Die Charaktere sind lebensnah und mehrschichtig gezeichnet. Besonders Klaudia hat mir sehr gefallen, da sie sich zwar als praktische und engagierte Polizistin zeigt, trotzdem aber menschliche Regungen nicht verbirgt.
Immer wiederkehrende Perspektivwechsel helfen, sich in die Figuren hineinzuversetzen. Sehr ansprechende und detaillierte Beschreibungen des Spreewalds lassen Lesende förmlich in diese Welt eintauchen und machen Lust, diese Flusslandschaft einmal zu besuchen.

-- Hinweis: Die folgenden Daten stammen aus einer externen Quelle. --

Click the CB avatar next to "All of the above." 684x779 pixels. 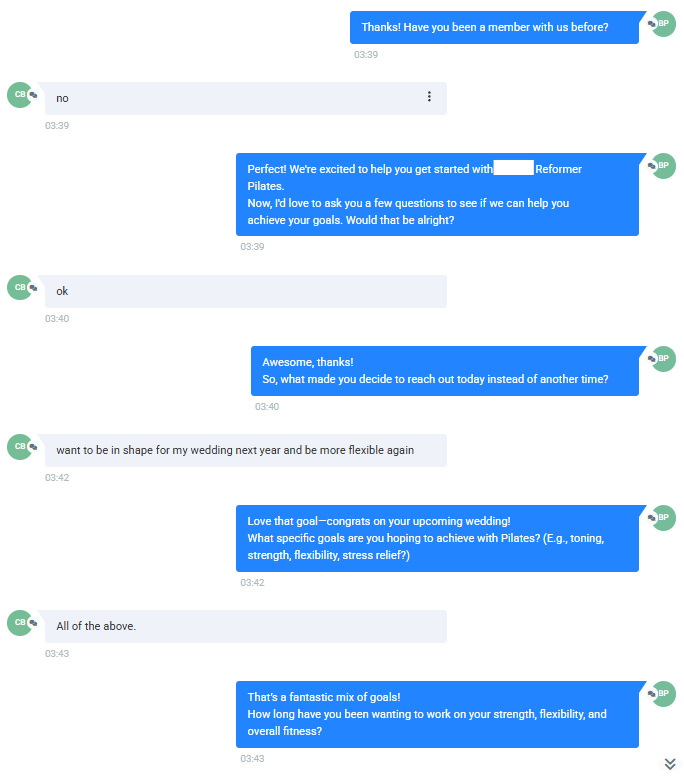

Dieckerhoffs Sprache ist schnörkellos und flott zu lesen, recht kurze Kapitel lassen Lesende rasch vorankommen. Diesem tut kein Abbruch, dass manche Stellen, vor allem in der ersten Krimihälfte, etwas langatmig erscheinen.
Das Cover zeigt einen Steg über einen Flussarm, die Bäume im Hintergrund gehen in Nebel über – ein guter Einblick zum einen in die Spreelandschaft, zum anderen ein Symbol für das Nebulöse der Charaktere und der Handlung.
Insgesamt legt die Autorin mit diesem Werk einen intelligent konstruierten Kriminalfall vor, der durch Verwicklungen glänzt und zum Mitdenken einlädt: kein Buch, bei dem man abschalten kann, das beim Lesen aber für schöne, spannungsreiche Stunden sorgt. Ich jedenfalls werde bei Gelegenheit auch die vorangegangenen Bände lesen, um Klaudias Geschichte kennenzulernen, und hoffe, dass diese Reihe fortgesetzt wird. Für Freund/innen deutscher Regionalkrimis ist die Lektüre auf jeden Fall zu empfehlen.